Крепостные королевны - Софья Могилевская
Шрифт:
Интервал:
Закладка:
А чернявая Верка принесла Дуне ложку. Сделала глубокий поклон, согнувшись в поясе, помотала одной рукой возле пола и протянула ей ложку с выщербленными краями. Старую-престарую.
— Получай, какую просила — из чистого золота!
— Спасибочки, — ответила на это Дуня и тоже, вместе с другими, стала из миски черпать кашу. Каша была вкусная. Такой масленой у себя дома Дуне есть не приходилось. К тому же была она шибко голодная.
— Тебя как звать? — спросила девочка, которая рядом сидела.
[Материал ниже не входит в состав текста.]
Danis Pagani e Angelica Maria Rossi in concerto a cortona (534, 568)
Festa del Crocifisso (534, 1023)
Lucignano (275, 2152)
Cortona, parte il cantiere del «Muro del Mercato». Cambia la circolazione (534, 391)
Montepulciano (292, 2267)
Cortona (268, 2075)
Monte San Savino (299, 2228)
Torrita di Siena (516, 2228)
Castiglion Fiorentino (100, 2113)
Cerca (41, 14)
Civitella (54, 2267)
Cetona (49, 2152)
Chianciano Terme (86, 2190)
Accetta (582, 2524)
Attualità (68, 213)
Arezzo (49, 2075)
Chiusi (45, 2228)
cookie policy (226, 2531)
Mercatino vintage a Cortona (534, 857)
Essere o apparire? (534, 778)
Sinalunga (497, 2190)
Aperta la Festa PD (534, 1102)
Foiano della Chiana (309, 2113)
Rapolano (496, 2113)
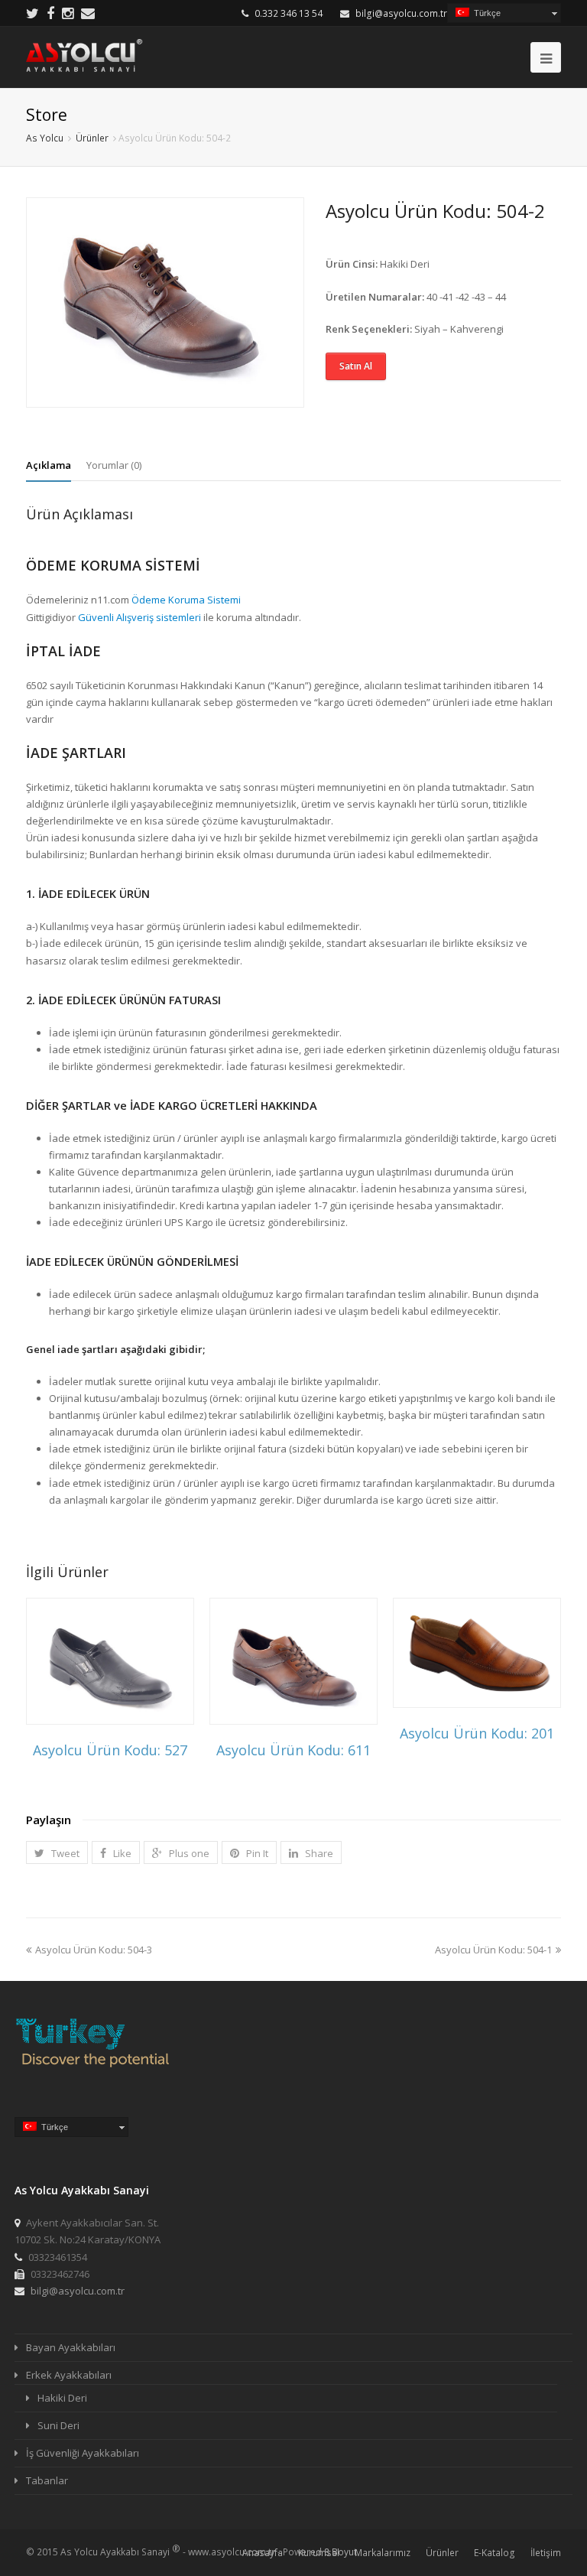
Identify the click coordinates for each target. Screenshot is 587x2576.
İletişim (545, 2552)
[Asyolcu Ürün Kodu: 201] (477, 1653)
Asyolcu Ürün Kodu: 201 (477, 1733)
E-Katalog (494, 2552)
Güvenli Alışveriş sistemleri (139, 617)
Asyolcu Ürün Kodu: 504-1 (493, 1949)
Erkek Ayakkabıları (69, 2375)
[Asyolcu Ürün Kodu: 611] (293, 1661)
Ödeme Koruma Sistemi (186, 600)
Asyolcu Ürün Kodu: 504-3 (93, 1949)
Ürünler (442, 2552)
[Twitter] (32, 13)
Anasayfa (262, 2552)
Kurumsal (318, 2552)
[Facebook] (50, 13)
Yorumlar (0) (113, 465)
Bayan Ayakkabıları (70, 2347)
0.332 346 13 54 (289, 13)
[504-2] (165, 302)
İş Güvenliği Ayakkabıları (82, 2453)
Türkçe (485, 13)
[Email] (88, 13)
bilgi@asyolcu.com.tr (401, 13)
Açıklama (48, 465)
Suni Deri (58, 2425)
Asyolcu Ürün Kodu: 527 (110, 1750)
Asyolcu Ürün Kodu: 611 (293, 1750)
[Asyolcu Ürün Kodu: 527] (110, 1661)
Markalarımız (382, 2552)
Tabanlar (47, 2480)
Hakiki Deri (62, 2398)
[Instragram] (67, 13)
Дуня назвала свое имя.
— А меня Фросей зовут, — сказала девочка. — А вот ее, — она показала на шуструю девочку, — ее — Верой.
Дуня кивнула головой:
— Знаю…
— А эту, — Фрося глянула на толстуху, которая за обе щеки жадно уписывала кашу, — ее Ульяшей величаем.
Дуня вопросительно посмотрела на четвертую девочку, на ту, которая приворожила ее зелеными глазами.
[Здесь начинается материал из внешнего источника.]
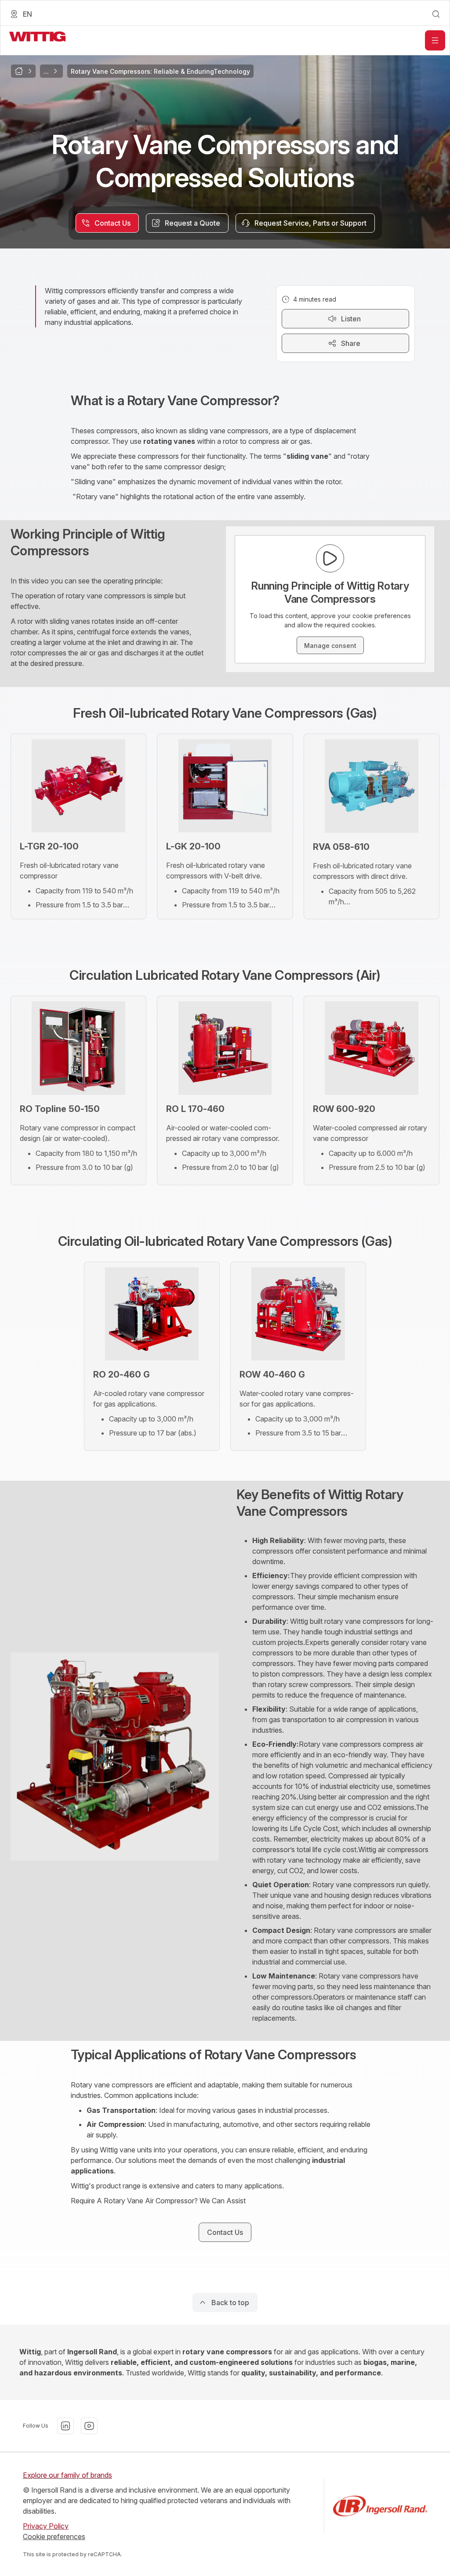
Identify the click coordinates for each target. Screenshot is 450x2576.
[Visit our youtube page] (89, 2426)
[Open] (435, 40)
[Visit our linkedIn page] (65, 2426)
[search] (436, 14)
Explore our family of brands (67, 2475)
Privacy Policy (46, 2526)
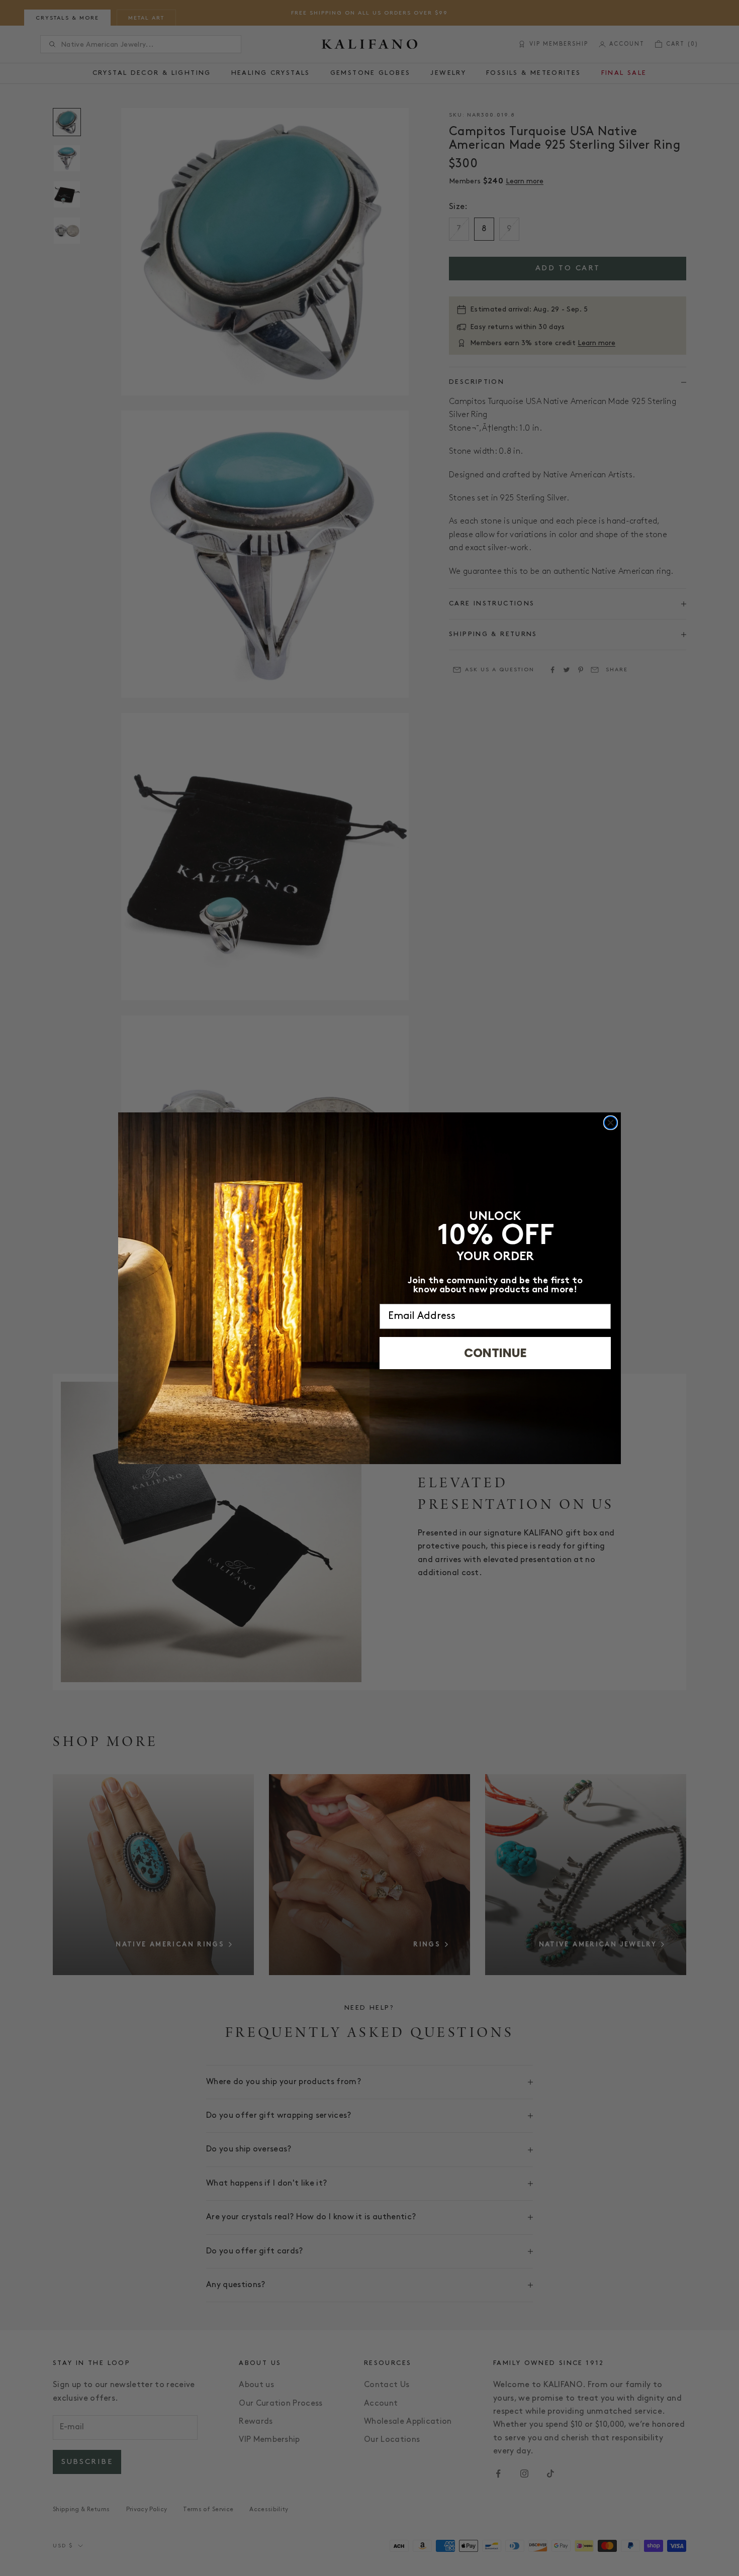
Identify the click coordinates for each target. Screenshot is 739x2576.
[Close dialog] (610, 1122)
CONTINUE (495, 1353)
— Василиса… — на Дунин вопросительный взгляд ответила Фрося.
«И у нас в Белехове есть девчонка, Василисой звать, — подумала Дуня. — Да разве этой ровня? Куда там…»
Глава четвертая
Превращение
Утром снова была каша с конопляным маслом. За стол сели, как вчера. На одной скамье — Ульяша рядом с Веркой. Напротив — они трое: Василиса, Фрося и Дуняша.
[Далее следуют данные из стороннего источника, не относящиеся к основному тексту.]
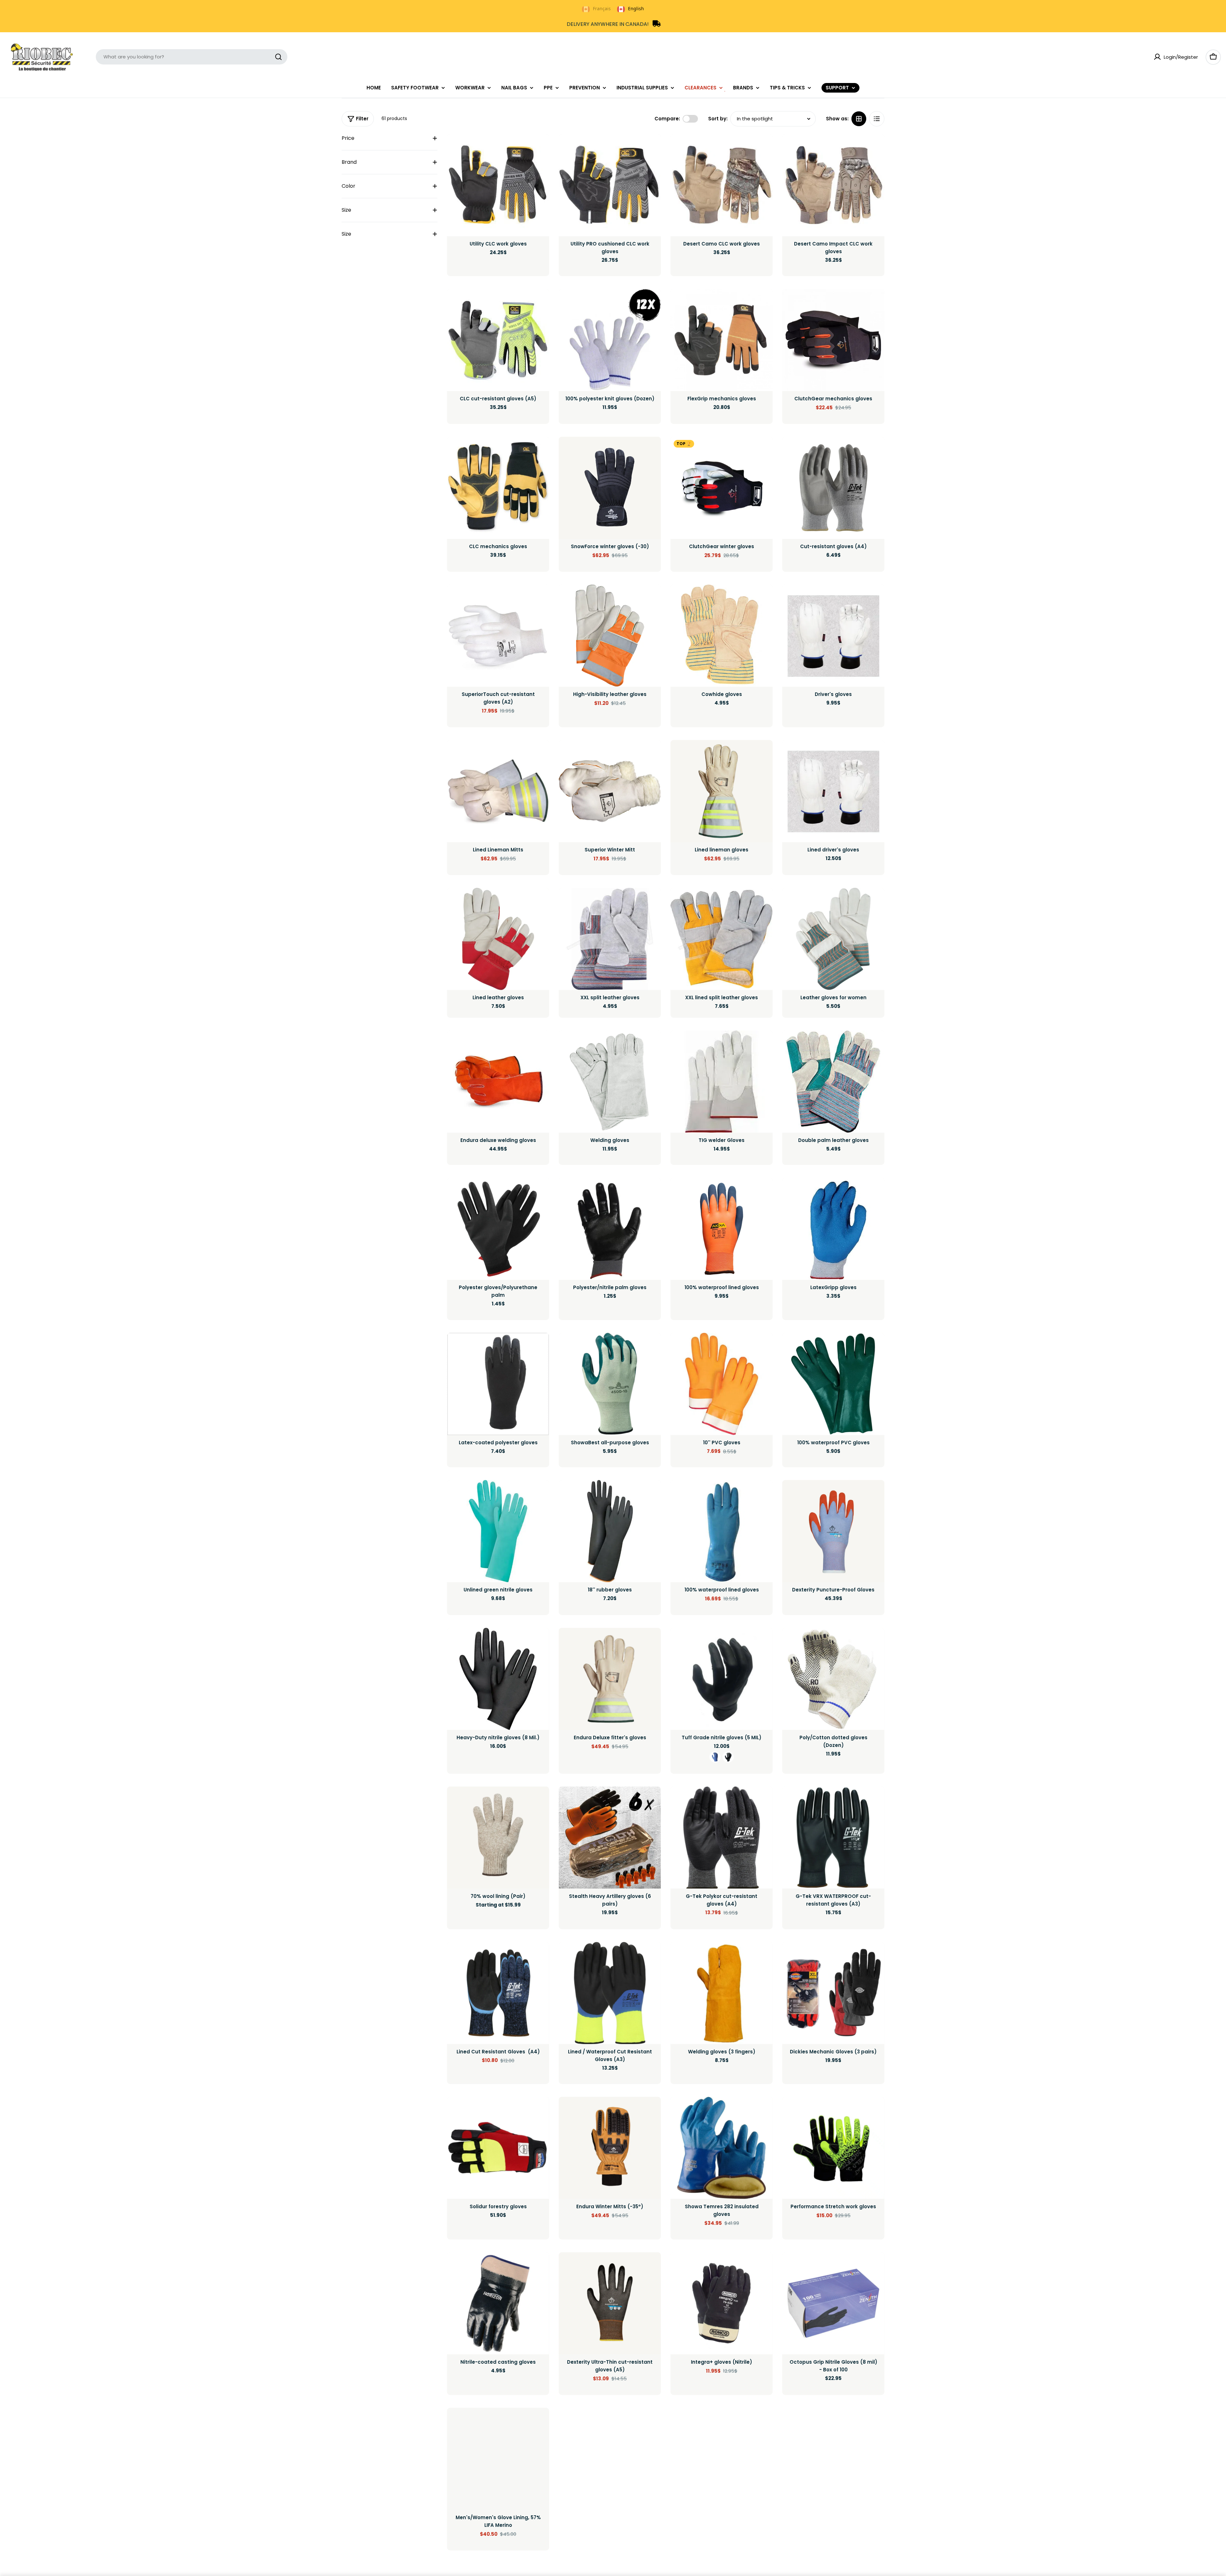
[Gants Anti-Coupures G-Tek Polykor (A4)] (721, 1838)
За ночь Дуня еще больше проголодалась. Утром, чуть проснувшись, сразу стала о каше думать. Представила себе, какая нынче будет: чтобы жирная была, чтобы сверху на ней расплылся масляный прудок, а из него чтобы желтые ручейки побежали…
Дома лишь по большим праздникам каша маслом сдабривалась. Да разве так? Матушка чуток помаслит, только чтобы запах слышался, потом поглядит на склянку с маслом, вздохнет да и приберет до следующего праздника.
И сейчас, не успела Дуня сесть за стол, как живехонько перекрестила лоб и схватилась за вчерашнюю деревянную ложку с обкусанными краями. Зачерпнула полным-полну и — в рот. Да так подгадала, чтобы было побольше масла.
Но она и глотка не сделала — на нее сверкнули зеленые глаза Василисы, и злой голос процедил:
— Заруби себе на носу… Вперед моего чтобы не сметь соваться! — и хлопнула Дуню ложкой по лбу.
От стыда Дуня залилась огненным румянцем. Не только щеки — шею и плечи опалило пламенем. Каша остановилась у нее поперек горла. Она поперхнулась и до слез закашлялась.
Ульяша, тыча в нее пальцем, загоготала:
— У-у-у-у — жадина!
Дуня низко опустила голову, горячая слеза капнула ей на руку.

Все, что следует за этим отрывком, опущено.